### Your task
Which lines in the records below hold the word "computer"? Copy each of them.

### Material supplied
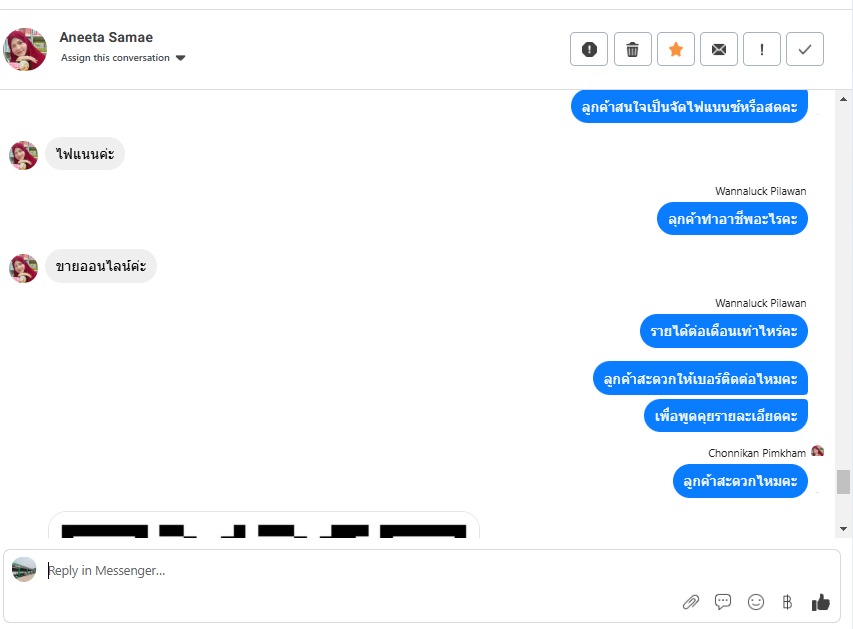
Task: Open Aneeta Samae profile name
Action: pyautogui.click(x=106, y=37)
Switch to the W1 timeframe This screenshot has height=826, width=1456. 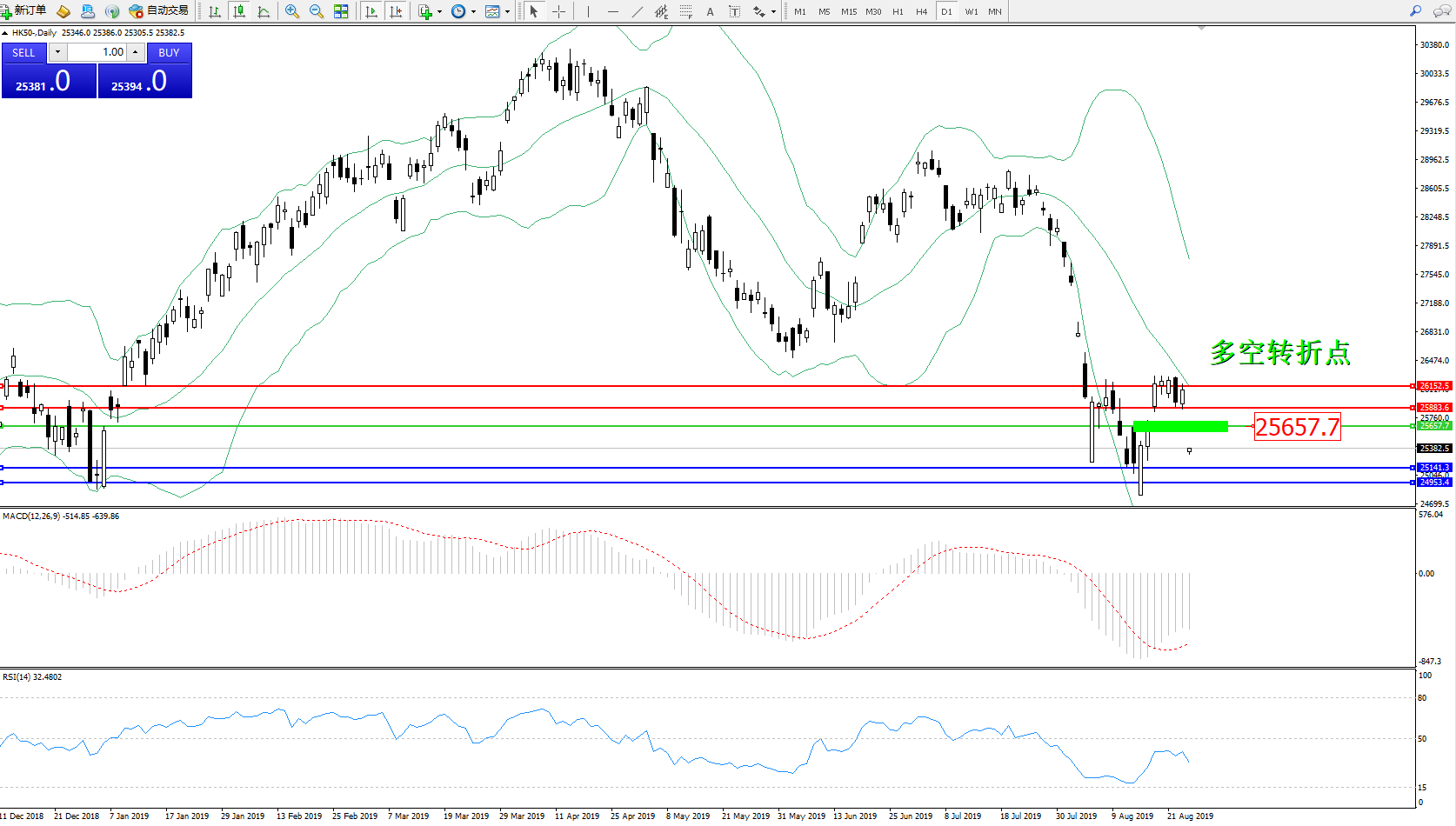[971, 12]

==

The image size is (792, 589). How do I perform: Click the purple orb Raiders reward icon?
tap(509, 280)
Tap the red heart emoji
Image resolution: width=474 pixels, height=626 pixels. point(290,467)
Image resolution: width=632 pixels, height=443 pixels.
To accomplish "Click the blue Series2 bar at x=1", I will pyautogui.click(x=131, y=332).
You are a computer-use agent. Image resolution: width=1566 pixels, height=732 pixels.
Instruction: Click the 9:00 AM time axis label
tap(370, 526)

---

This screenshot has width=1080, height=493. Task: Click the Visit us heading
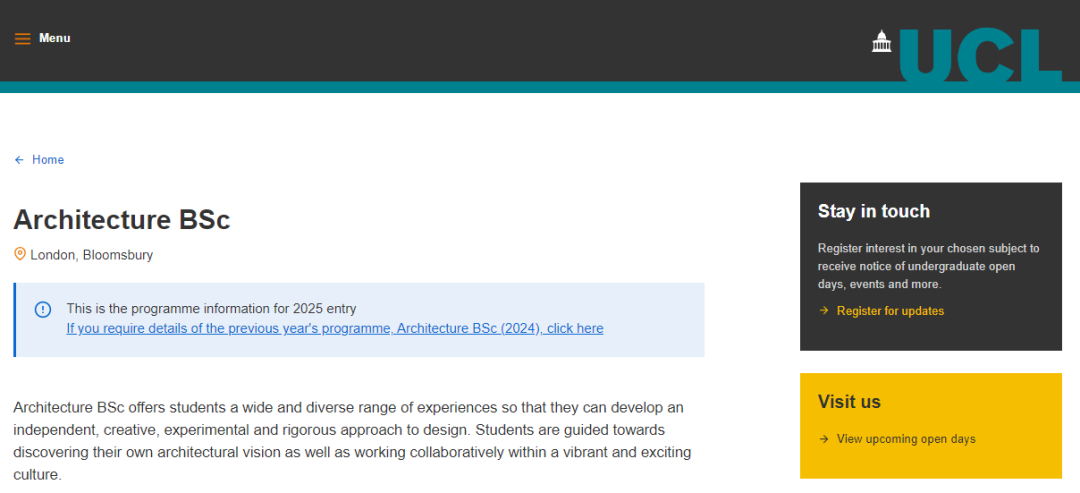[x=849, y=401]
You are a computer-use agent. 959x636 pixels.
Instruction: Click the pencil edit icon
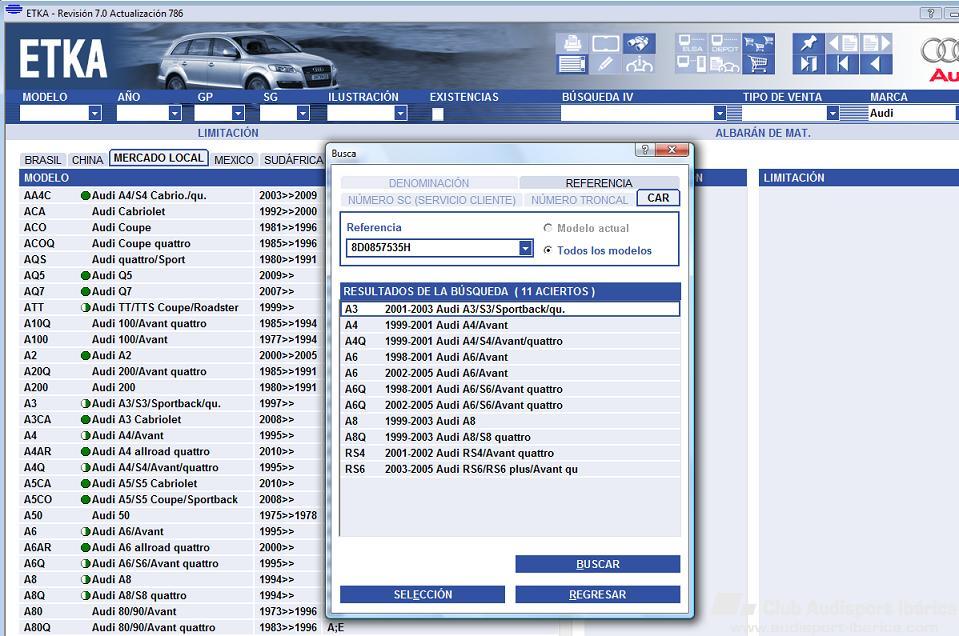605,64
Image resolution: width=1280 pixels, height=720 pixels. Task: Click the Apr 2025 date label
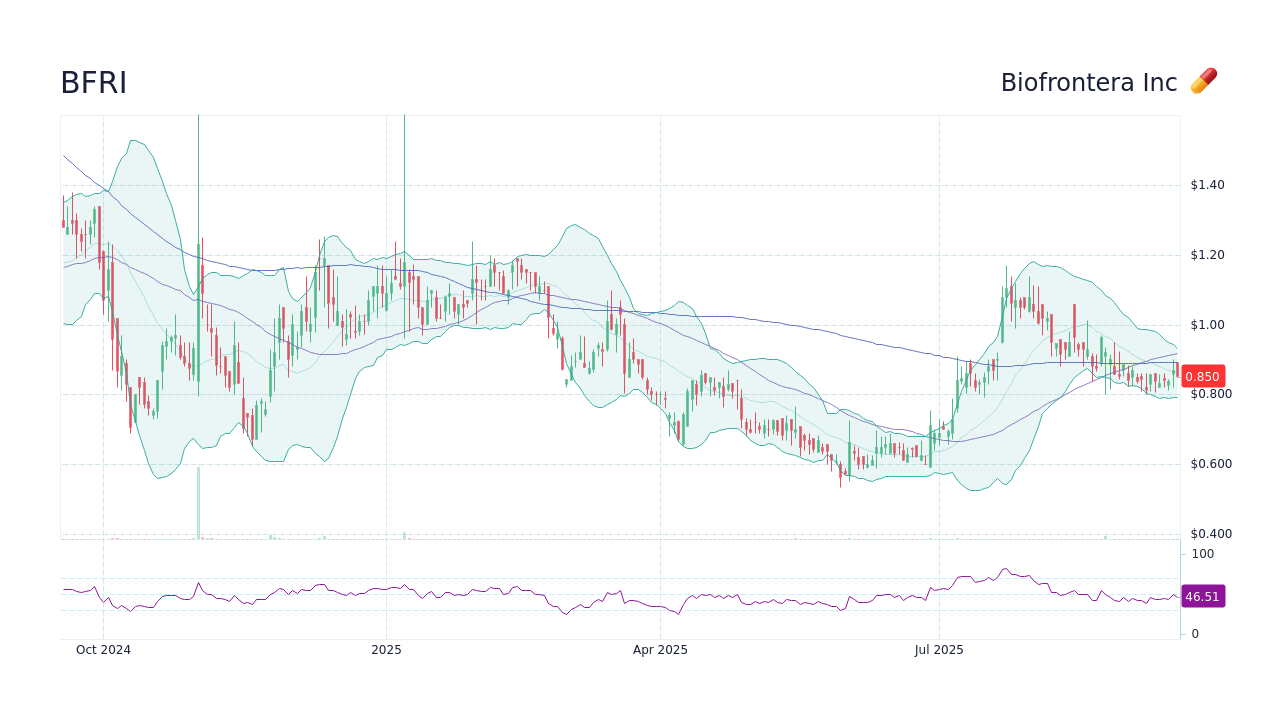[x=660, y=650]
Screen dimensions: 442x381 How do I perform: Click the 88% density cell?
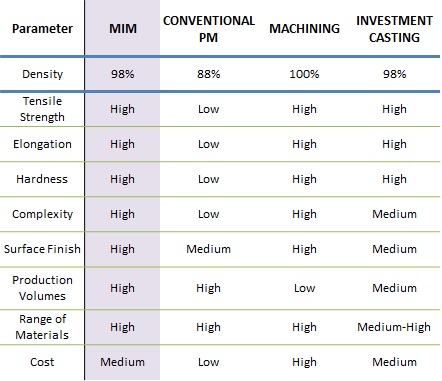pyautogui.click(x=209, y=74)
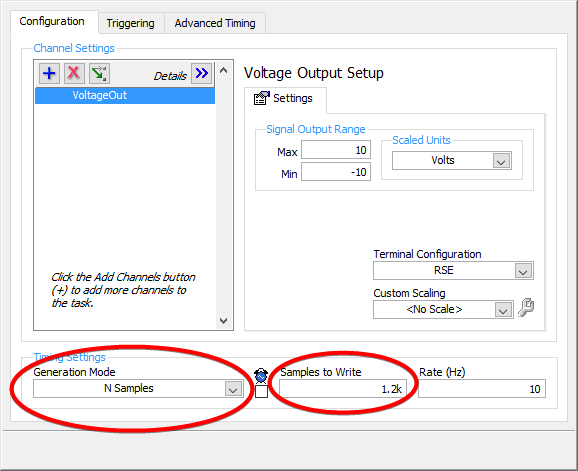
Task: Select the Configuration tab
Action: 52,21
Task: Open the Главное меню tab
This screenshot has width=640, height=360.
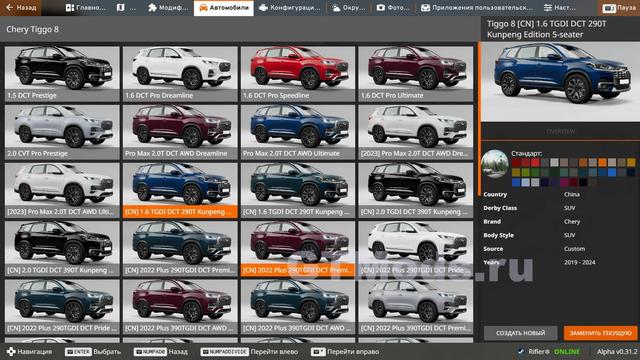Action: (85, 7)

### Expected answer
You are a computer-use agent. Image resolution: width=1566 pixels, height=732 pixels.
You are a computer-use agent. 959x636 pixels.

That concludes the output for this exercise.